[doc] update spec decoding doc (#752)

zhuzilin · web-flow · commit d8d6ad287cbf · 2025-11-14T23:46:47.000+08:00
diff --git a/docs/en/advanced/speculative-decoding.md b/docs/en/advanced/speculative-decoding.md
@@ -25,11 +25,14 @@ For detailed parameter meanings and configuration, see SGLang’s speculative de
 
 As RL progresses, the sampling distributions of the draft and target models can drift apart. Fewer draft tokens pass verification, and speculative decoding can even yield negative returns.
 
-Slime currently supports online training of the MTP layers during RL, updating the draft model in sync with training to consistently improve sampling speed. See the related rationale in this [blog](https://www.notion.so/jiajunli-guapisolo/Power-Up-Speculative-Decoding-In-Reinforcement-Learning-2a92d24a293b802d9c73dbae429e581e). Use it as follows:
+slime currently supports online training of the MTP layers during RL, updating the draft model in sync with training to consistently improve sampling speed. See the related rationale in this [blog](https://www.notion.so/jiajunli-guapisolo/Power-Up-Speculative-Decoding-In-Reinforcement-Learning-2a92d24a293b802d9c73dbae429e581e). Use it as follows:
 
 ```bash
+--mtp-num-layers 1
 --enable-mtp-training
 --mtp-loss-scaling-factor 0.2
 ```
 
+And note that this requires a torch dist checkpoint with the MTP weight, you need to add `--mtp-num-layers 1` during the checkpoint conversion from huggingface to torch dist.
+
 Training external draft models is still a WIP.
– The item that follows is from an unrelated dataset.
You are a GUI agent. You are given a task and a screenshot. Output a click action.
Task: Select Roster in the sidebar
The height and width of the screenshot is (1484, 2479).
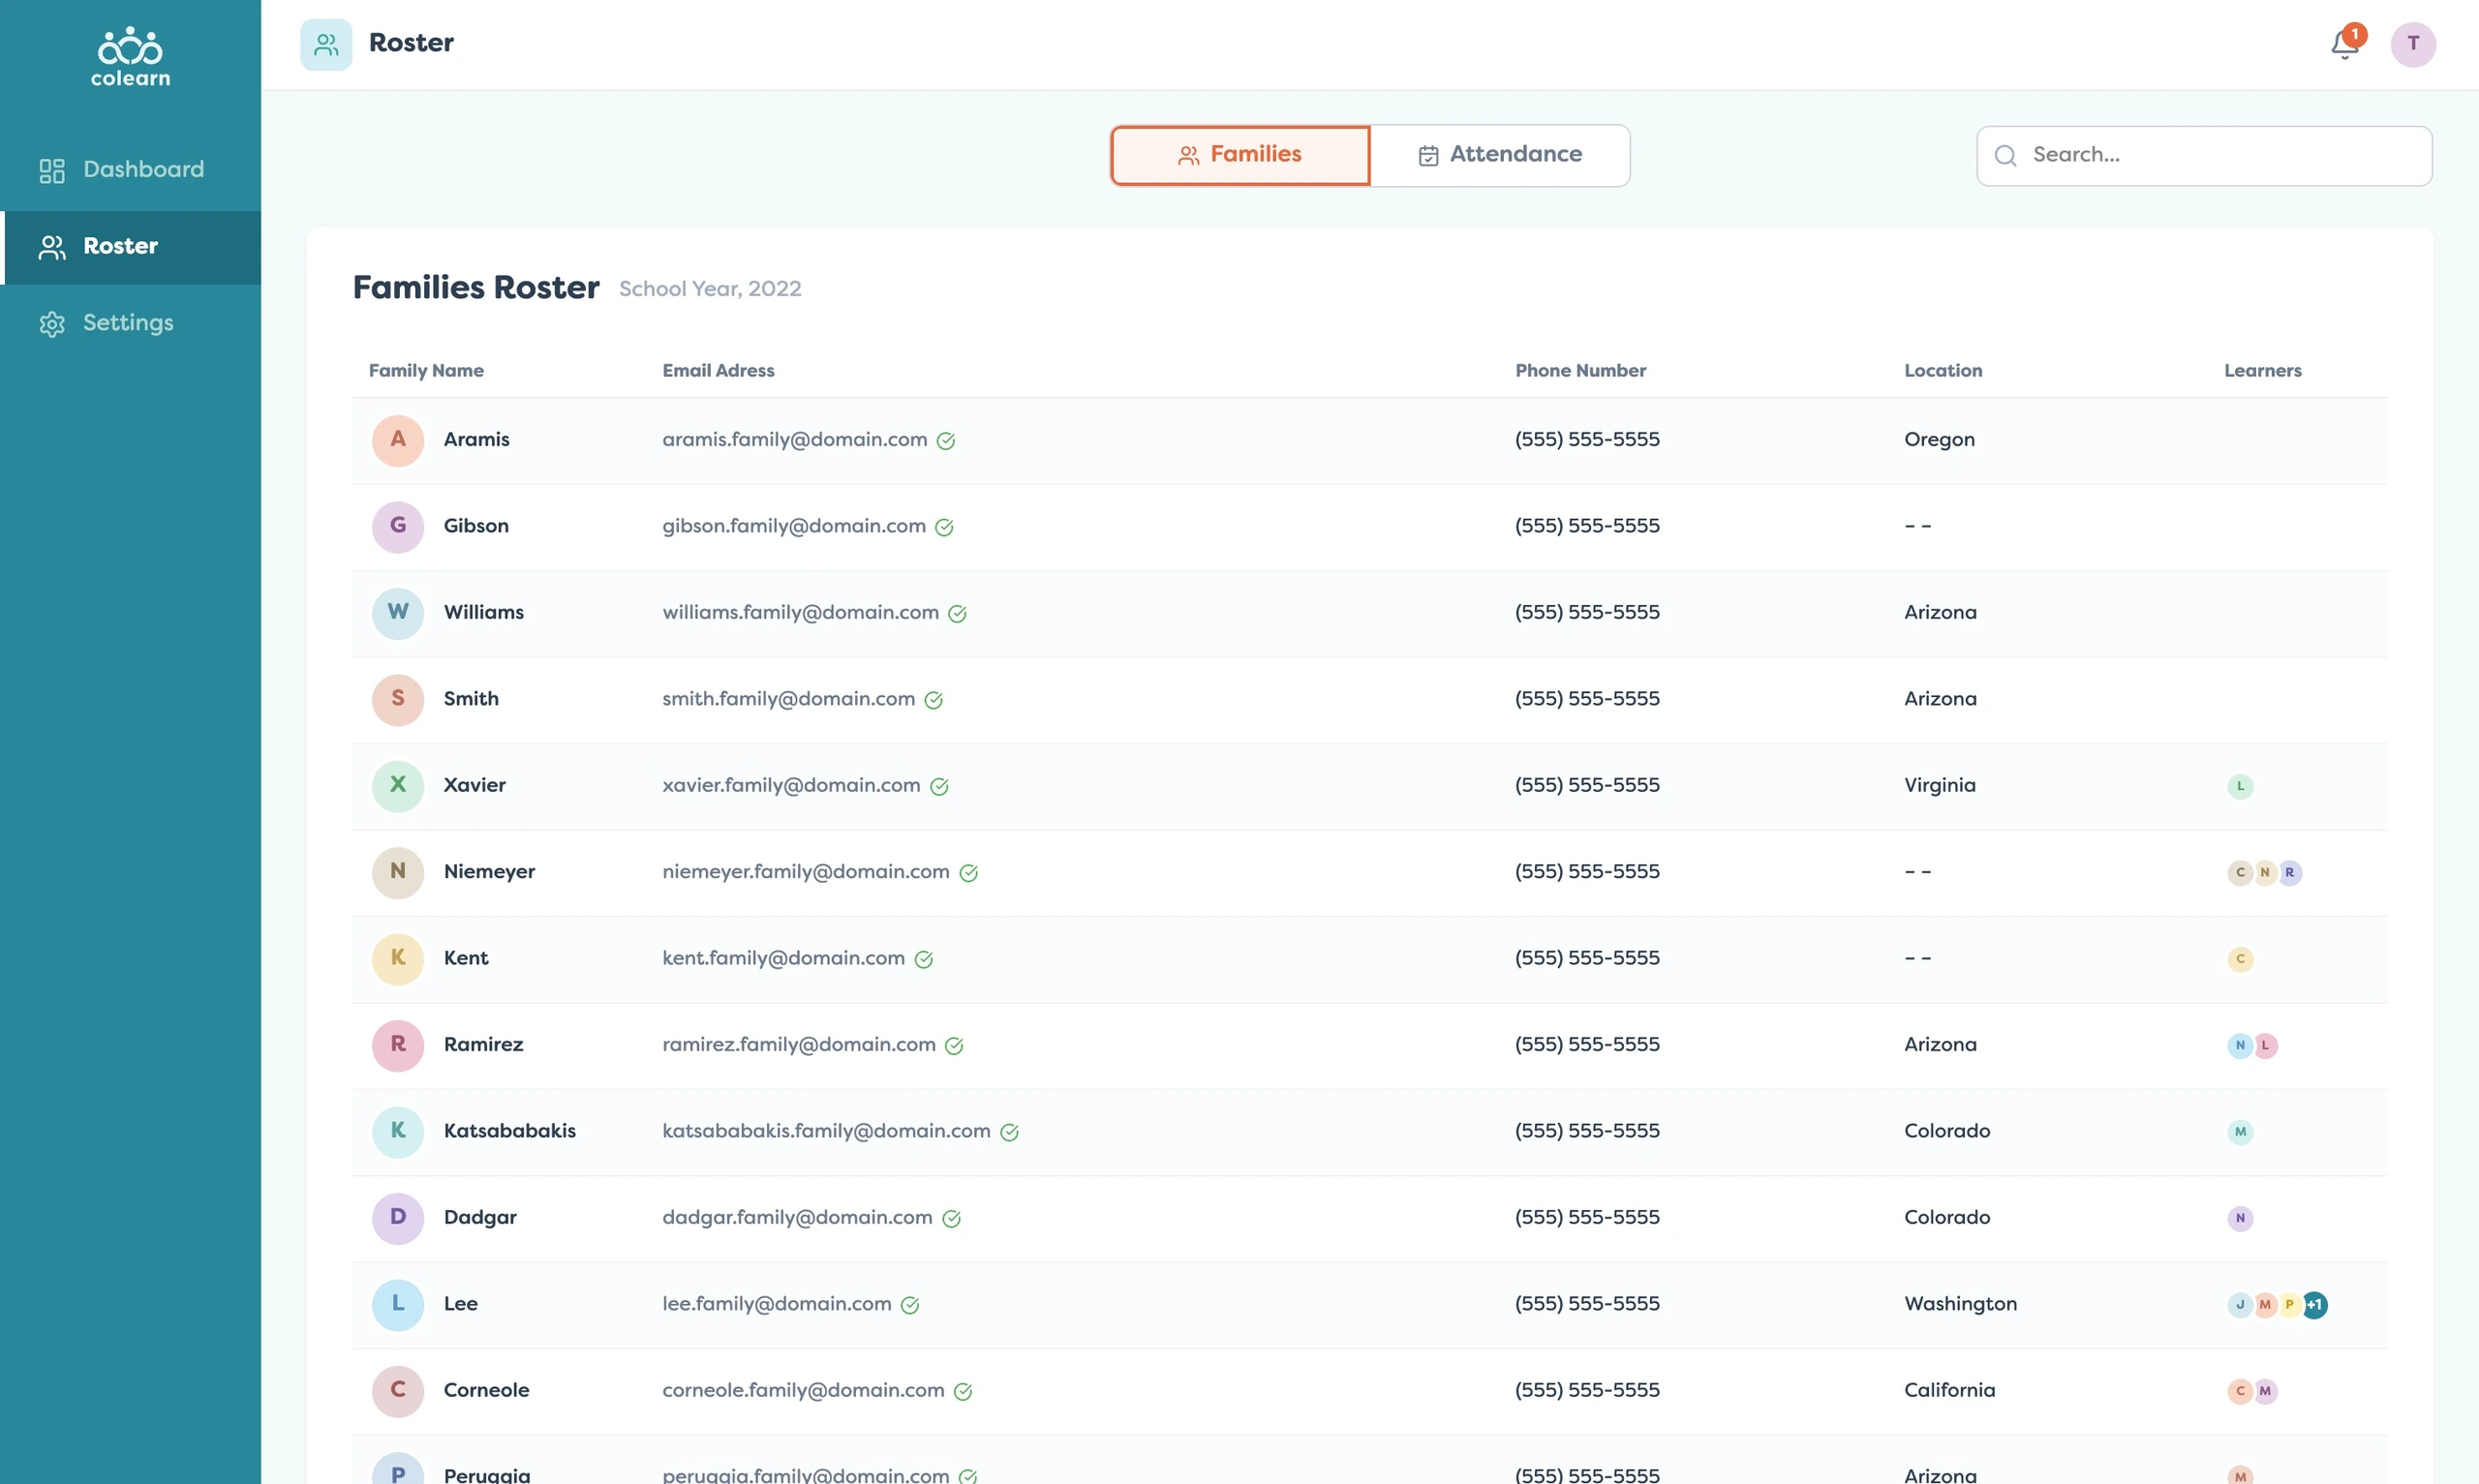coord(131,247)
diff --git a/docs/zh/advanced/speculative-decoding.md b/docs/zh/advanced/speculative-decoding.md
@@ -28,8 +28,11 @@
 目前，slime 支持了在 RL 流程中在线训练 MTP 层，随着训练的进行同步更新 draft model，稳定提高了采样速度，相关原理可参见 [blog](https://www.notion.so/jiajunli-guapisolo/Power-Up-Speculative-Decoding-In-Reinforcement-Learning-2a92d24a293b802d9c73dbae429e581e)。使用方法如下：
 
 ```bash
+--mtp-num-layers 1
 --enable-mtp-training
 --mtp-loss-scaling-factor 0.2
 ```
 
+注意 MTP 训练需要一个包含了 MTP 权重的 checkpoint，所以在将 huggingface checkpoint 转为 torch dist 时，也需要加上 `--mtp-num-layers 1`。
+
 外部 draft model 的训练还在 WIP。